_Exercise_. Copy every line in the records below that contains the word "using".

Collected data entries

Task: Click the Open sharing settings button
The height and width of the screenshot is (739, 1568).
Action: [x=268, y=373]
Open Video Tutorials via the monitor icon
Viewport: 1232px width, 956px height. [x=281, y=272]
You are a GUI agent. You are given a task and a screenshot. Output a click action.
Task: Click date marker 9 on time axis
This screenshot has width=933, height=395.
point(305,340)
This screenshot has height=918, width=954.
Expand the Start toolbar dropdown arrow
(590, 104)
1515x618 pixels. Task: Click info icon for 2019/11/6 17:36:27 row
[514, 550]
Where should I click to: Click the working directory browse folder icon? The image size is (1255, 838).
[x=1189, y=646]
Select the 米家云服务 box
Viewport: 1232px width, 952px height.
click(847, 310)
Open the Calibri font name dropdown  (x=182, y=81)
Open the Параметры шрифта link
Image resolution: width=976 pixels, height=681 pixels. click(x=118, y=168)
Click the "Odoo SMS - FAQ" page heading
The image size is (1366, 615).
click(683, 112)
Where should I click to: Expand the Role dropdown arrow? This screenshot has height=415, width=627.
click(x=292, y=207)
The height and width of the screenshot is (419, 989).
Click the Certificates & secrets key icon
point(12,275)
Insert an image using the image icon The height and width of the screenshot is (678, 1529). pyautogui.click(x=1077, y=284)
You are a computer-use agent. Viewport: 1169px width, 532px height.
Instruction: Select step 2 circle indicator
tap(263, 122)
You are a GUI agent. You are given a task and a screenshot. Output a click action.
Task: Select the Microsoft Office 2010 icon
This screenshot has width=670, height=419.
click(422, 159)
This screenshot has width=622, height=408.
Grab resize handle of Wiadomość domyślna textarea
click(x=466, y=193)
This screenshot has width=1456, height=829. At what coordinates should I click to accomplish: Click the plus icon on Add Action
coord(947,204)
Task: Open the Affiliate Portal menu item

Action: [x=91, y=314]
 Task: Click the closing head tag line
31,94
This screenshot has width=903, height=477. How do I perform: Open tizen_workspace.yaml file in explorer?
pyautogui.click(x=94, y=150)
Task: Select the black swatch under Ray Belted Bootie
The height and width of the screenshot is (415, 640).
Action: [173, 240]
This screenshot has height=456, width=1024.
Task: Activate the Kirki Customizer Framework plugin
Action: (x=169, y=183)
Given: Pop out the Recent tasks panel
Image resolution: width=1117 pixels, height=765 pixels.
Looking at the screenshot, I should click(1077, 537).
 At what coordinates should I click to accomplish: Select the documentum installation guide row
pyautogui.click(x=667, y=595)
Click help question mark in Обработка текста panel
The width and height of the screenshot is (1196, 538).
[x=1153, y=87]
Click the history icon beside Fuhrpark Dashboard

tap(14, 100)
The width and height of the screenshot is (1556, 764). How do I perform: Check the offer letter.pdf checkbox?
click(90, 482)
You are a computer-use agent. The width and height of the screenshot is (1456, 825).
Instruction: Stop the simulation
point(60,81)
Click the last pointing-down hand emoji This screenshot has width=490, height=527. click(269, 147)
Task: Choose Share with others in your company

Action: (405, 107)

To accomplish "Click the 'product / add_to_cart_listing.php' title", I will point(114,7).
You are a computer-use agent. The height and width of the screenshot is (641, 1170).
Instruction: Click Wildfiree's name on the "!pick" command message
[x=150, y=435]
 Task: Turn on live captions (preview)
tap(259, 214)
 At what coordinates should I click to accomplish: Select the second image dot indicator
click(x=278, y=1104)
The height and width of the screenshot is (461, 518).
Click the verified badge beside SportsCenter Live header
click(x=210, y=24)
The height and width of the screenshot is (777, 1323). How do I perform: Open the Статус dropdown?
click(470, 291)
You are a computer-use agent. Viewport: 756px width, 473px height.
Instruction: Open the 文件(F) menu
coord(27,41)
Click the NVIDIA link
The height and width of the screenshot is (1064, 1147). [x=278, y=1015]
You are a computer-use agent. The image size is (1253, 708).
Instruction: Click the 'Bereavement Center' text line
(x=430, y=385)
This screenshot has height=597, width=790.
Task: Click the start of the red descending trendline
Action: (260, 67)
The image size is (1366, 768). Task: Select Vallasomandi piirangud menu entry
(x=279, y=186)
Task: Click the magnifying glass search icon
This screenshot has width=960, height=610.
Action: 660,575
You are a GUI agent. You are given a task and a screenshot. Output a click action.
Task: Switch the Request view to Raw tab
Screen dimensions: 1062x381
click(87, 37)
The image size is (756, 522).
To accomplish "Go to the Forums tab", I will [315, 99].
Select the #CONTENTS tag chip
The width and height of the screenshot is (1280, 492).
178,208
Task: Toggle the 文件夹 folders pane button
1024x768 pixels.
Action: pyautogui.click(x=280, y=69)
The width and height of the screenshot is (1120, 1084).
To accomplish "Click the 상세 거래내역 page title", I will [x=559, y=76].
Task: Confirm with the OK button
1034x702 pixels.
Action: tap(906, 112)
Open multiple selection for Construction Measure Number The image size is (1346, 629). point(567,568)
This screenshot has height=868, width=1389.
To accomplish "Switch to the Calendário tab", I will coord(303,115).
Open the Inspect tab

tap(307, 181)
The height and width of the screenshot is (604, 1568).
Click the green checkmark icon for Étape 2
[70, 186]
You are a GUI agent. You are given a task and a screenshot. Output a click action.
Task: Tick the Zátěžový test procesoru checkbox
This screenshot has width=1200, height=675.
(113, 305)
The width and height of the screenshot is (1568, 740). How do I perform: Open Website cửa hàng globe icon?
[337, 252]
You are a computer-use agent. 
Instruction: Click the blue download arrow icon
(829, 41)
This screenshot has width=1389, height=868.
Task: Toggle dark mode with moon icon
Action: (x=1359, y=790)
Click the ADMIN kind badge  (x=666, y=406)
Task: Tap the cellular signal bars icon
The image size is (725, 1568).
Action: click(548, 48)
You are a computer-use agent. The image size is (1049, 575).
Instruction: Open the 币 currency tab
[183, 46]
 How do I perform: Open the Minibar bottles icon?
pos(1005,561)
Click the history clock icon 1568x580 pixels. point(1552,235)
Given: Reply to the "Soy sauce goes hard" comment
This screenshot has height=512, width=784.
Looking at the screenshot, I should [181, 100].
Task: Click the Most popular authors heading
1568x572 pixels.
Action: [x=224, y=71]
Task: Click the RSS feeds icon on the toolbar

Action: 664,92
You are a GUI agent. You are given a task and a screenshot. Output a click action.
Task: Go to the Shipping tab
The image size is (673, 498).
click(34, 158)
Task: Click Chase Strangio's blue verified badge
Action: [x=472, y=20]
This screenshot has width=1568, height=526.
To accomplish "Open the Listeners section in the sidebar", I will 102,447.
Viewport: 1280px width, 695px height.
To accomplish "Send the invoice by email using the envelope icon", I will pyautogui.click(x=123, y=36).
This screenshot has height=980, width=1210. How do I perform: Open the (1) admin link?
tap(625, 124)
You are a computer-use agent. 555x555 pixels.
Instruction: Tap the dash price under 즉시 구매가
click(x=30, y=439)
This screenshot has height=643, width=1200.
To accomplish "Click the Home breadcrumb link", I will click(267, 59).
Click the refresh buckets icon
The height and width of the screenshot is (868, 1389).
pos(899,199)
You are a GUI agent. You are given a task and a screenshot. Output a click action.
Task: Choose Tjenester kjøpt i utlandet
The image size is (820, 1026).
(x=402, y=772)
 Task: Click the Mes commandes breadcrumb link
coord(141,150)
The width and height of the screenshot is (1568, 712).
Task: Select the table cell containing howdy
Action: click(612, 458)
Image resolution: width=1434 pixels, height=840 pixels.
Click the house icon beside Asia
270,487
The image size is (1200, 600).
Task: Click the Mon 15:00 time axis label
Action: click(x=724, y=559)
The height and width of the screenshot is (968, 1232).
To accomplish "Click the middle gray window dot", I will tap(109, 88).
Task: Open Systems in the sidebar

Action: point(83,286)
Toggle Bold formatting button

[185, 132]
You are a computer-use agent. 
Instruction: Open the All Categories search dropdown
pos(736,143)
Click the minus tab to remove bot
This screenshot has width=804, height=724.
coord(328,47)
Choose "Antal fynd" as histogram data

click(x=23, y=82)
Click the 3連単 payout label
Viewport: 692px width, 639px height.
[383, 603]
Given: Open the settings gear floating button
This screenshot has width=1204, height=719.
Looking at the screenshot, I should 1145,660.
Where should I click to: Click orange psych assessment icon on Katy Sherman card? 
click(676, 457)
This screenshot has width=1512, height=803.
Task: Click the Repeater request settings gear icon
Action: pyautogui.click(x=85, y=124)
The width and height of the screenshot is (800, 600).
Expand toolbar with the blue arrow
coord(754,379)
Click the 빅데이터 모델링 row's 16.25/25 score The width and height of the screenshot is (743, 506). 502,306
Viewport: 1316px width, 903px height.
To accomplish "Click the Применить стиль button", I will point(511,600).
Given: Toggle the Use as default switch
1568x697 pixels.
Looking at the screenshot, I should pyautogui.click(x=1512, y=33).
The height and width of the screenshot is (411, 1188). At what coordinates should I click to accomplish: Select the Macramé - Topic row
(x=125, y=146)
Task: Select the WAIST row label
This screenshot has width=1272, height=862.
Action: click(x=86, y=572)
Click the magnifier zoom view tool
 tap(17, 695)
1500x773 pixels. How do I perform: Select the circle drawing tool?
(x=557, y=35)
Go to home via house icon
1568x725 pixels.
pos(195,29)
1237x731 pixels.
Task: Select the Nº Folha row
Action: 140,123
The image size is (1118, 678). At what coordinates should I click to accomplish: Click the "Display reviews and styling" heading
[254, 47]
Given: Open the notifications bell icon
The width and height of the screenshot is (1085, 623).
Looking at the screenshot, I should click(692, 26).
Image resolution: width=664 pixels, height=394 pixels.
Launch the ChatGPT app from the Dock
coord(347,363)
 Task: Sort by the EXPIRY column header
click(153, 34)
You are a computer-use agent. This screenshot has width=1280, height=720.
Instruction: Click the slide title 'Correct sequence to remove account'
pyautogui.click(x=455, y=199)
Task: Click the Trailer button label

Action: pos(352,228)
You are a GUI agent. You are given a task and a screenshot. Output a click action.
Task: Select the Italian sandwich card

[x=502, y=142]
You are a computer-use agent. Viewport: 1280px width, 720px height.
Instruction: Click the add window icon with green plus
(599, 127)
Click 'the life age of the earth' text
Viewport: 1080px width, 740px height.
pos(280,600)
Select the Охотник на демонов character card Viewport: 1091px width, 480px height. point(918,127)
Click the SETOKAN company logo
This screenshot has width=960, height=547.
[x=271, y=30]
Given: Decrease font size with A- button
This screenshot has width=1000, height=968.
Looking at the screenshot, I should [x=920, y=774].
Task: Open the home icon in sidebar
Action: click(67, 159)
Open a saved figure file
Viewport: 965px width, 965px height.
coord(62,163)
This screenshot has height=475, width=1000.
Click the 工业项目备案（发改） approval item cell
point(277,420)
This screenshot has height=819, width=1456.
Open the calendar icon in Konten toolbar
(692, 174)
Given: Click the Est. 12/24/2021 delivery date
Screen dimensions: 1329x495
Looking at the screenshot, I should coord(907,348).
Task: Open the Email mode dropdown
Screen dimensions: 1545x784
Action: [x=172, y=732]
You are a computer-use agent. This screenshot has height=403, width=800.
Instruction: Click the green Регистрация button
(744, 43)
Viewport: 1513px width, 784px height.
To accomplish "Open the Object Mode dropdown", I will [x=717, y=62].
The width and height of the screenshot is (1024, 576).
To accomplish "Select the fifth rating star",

_Written answer_.
Insert an image using the image icon The height and width of the screenshot is (678, 1529). pyautogui.click(x=1077, y=284)
To accomplish "Send the invoice by email using the envelope icon", I will pyautogui.click(x=123, y=36).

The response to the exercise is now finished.